Written exercise: Continue the blog post about Robert Hillary King's autobiography, picking up right after its last sentence.

Page text:
Yesterday, I mentioned the book I just finished reading, From the Bottom of the Heap by Robert Hillary King, promising to re-visit the subject. Rather than just talk about it, though, I'll simply say that this book is the autobiography of a life nearly half of which has been lived behind bars and worse, in a tiny cell alone. Nevertheless, the bulk of the book covers the years before King became a Black Panther and, therefore, an enemy of the State (according to Those with the Power to Define). It is a fine read that outlines in rich detail the realities of growing up poor and Black in the United States. I couldn't put it down. But it isn't just a well told story. It is also a hard learned and beautifully written treatise. And here are several sections I think are crucial points King makes:

"Due to years of suffering, privation, and other hardships, a sophistication -- commonly called, 'knowing the game' -- has developed among subjects in America. This is nature's way of balancing, her way of making it up to those downtrodden individuals.

"While all subjects ('subject' is here used interchangeably with African-American, but in a broader sense, it can refer to all people who are victimized by the system) aren't exactly players, all, beyond doubt, are aware of the game. The most aware are the most dispossessed, the lumpen, the so-called 'criminal element.' The lumpen subject, by decree of the powers-that-be, is cut off from the economic security enjoyed by others and must therefore put his or her knowledge of the game into full play just to survive. With cunning, developed over a long period of having to struggle, he/she must extend and stretch himself/herself beyond acceptable boundaries. To him/her there is a justifiable self-respect -- even a challenge -- found in playing out of bounds, pitting his or her wits against the system, getting over wherever, whenever and however he/she can..."

"Contrary to what the power structure would have us believe, the Black Panther Party's ideology was not cut from the block of gangsterism. Rather, its ideology defined the overall Black experience in America -- past and present -- and provided Blacks and other oppressed peoples in America with alternative ways of resisting American-style repression politically, economically, racially and/or socially -- by any means necessary -- as advocated by one of the Party's benefactors, Malcolm X.

"The Party recognized the myth of democracy, particularly where Blacks were concerned, and set itself up from among the individuals downtrodden by the system. The goal was always for the people to be their own vanguard. It boasted a sound political objective. Its main points were: We want freedom! We want justice! Land, Bread, Education, Housing. An end to police brutality and occupation of the Black communities..."

Record extracts:
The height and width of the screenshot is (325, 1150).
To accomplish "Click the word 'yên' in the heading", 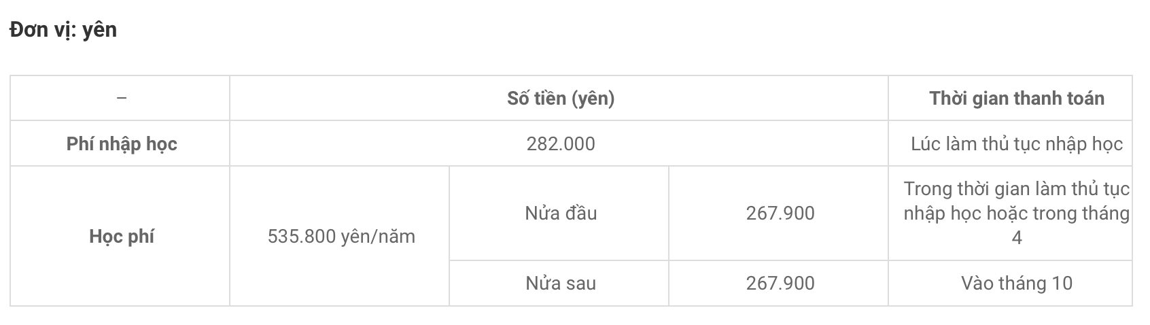I will tap(99, 30).
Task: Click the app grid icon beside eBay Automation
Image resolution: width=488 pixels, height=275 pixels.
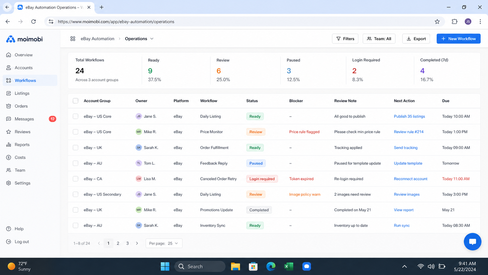Action: click(73, 39)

Response below:
"Solitary confinement is terrifying, especially if you are innocent of the charges that put you there. It evokes a lot of emotion. For me, being in prison in solitary confinement was terrible; it was a nightmare. My soul still cries from all that I witnessed and endured. It mourns continuously. Through the course of my confinement, I saw men so desperate that they ripped prison doors apart, and both starved and mutilated themselves. It takes every scrap of humanity to stay focused and sane in that environment. I should be anything but what I am today; sometimes the spirit is stonger than the circumstances.

"At some point, we are going to have to call prison exactly what it is: a perpetuation of slavery. The 13th amendment did not abolish slavery. It reconstituted slavery instead, by putting it on another plane, the prison plane. The 13th amendment says 'neither slavery nor involuntary servitude shall exist on these shores except for persons duly convicted of a crime.' But how many have been legally convicted of a crime even though they were innocent? At one point, I mistakenly believed that legality and morality were synonymous, that everything judged legal was also wholly and morally correct. Through hard experience, I learned that this is not true.

"The Black Panther Party's slogan 'power to the people' centered around the concept that power actually does belong to the people. But the people have relinquished that power to a small faction of people called politicians, and in relinquishing power they have left themselves at the mercy of ever-changing restrictions defined as laws. Many of these laws deemed legal are in no way moral. In reality, we are empowered en masse to direct or redirect our own course. In redirecting our own course, one of the main focuses must be the prison system and how it is connected to slavery.

"So let's call prisons exactly what they are: an extenuation of slavery. And we must let the politicans know that we know this. Mumia Abu-Jamal is in prison because slavery was never abolished. Jalil Alamin, formerly Rap Brown; the San Francisco 8; the remaining two of The Angola 3, Herman Wallace and Albert Woodfox; Leonard Peltier; the Jena 6...we could go on naming people, all political victims of a legal system that is in fact immoral. It is a system like this that allows a district attorney, Read Walters, to say to Jena youth Mychael Bell with impunity that 'with a stroke of a pen, I can take your life away.' It is a system like this that gives district attorneys, defense lawyers, judges, legislators, politicians a vested interest in passing the laws, regulations, decisions and judgments that keep people in prison. Justice cannot exist when the people charged with defending the rights of people are invested in their incarceration.

"During my twenty-nine years of solitary (and the two prior years in parish prison), I lived out the conclusion that the Black Panther Party's assessment of America, as it related to Blacks and other minorities, was correct. Without the Party's appraisal, and my total acceptance of this appraisal, I could not have survived intact those twenty-nine years. I had been given a truth to live by, a truth to cling to. And despite the internal friction among the Party's leaders and cadres (orchestrated by the FBI and CIA), and in spite of the eventual elimination of the Party as an organization by these same forces, this truth has sustained me. I made a vow to myself that no matter what, I would do my best to live out this truth, even in solitary confinement. I told myself that no matter where one resided in America --whether in minimum (society) custody or maximum security (prison) custody -- the struggle must continue..."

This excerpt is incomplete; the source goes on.